Some places embrace their odd fame. Walla Walla, Wash., is planning its fourth annual Adam West Day, named for the native son who played Batman in the 1960s TV series. The town is also working on a statue of West, who died in 2017.
“It would be wonderful for us if we got to define our brand but the truth is we don’t. It’s defined by other people,” said Ron Williams, CEO of Visit Walla Walla.
Besides, said Williams, popular culture connections like this sometimes are “a reason to go to a place that also has other things to offer. ‘Hey I’ve heard about Walla Walla. It’s on the wine scene internationally. It gets great weather. I want to go there.’”

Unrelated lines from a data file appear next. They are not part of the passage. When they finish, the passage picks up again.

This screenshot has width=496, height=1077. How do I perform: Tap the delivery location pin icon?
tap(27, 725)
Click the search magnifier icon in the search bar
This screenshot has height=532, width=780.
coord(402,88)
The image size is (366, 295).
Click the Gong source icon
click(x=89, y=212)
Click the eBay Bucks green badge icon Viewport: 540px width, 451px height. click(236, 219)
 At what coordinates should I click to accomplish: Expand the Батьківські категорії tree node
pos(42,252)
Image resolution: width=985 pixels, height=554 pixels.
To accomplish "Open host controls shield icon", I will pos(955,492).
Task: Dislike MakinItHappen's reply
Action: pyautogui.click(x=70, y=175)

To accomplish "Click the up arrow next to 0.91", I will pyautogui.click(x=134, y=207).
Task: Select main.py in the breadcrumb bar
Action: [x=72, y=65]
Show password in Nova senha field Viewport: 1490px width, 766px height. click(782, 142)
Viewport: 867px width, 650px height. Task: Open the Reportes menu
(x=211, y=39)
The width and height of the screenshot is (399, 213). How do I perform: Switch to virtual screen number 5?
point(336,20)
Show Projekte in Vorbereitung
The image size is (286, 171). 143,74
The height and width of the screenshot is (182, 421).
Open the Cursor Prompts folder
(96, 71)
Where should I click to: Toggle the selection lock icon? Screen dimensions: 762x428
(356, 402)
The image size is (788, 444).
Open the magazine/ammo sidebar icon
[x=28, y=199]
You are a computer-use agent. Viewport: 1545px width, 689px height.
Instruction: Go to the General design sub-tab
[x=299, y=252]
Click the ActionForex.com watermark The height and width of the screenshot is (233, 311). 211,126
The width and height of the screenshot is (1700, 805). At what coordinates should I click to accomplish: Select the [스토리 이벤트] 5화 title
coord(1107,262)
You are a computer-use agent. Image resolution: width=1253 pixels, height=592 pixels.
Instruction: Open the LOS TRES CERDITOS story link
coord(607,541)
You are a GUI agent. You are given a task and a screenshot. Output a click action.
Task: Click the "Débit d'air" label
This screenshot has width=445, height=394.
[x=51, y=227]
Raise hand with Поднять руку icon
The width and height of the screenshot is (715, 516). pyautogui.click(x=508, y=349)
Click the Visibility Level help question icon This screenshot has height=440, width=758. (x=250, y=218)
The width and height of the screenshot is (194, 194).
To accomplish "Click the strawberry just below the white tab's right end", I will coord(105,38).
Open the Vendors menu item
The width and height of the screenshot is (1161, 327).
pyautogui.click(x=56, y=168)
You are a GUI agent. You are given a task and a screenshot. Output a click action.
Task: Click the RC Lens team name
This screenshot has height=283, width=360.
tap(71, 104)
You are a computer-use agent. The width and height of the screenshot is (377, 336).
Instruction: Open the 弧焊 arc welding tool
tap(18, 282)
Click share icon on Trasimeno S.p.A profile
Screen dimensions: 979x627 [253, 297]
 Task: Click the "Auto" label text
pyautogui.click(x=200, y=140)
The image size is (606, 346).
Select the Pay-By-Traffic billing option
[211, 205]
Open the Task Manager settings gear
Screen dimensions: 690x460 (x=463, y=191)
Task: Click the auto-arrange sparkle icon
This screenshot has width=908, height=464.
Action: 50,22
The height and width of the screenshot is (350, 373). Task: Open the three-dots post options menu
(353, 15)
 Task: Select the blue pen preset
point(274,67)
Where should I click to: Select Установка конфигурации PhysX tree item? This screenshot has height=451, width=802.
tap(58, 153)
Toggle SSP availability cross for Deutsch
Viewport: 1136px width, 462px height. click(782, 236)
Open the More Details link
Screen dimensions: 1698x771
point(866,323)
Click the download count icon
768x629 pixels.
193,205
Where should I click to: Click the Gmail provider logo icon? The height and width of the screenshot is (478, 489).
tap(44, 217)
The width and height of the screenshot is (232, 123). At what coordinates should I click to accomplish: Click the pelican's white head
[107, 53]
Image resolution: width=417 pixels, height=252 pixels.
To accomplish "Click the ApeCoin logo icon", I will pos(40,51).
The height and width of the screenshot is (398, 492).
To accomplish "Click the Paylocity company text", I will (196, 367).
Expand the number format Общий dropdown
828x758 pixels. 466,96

Not all destinations love the attention.
Allison Scola, owner of Experience Sicily, for instance, bristles when visitors seek out the settings of the myriad films about the Mafia. “I prefer to steer people toward other motivations,” such as enjoying the food, wine, and gelato, Scola said.
Sometimes the pushback is about more than pride of place. So many visitors mimicked Justin Bieber rolling around in protected areas in a video he recorded at Fjaðrárgljúfur Canyon in Iceland, it had to be temporarily closed. Hallstatt, Austria, which resembles Arendelle in “Frozen,” has put a limit on the number of tour buses that can roll through. The Livraria Lello bookshop in Porto, Portugal, which inspired the library at Hogwarts, became so popular it now charges admission. And Monterey residents gripe about the Instagramming tourists drawn there by “Big Little Lies.”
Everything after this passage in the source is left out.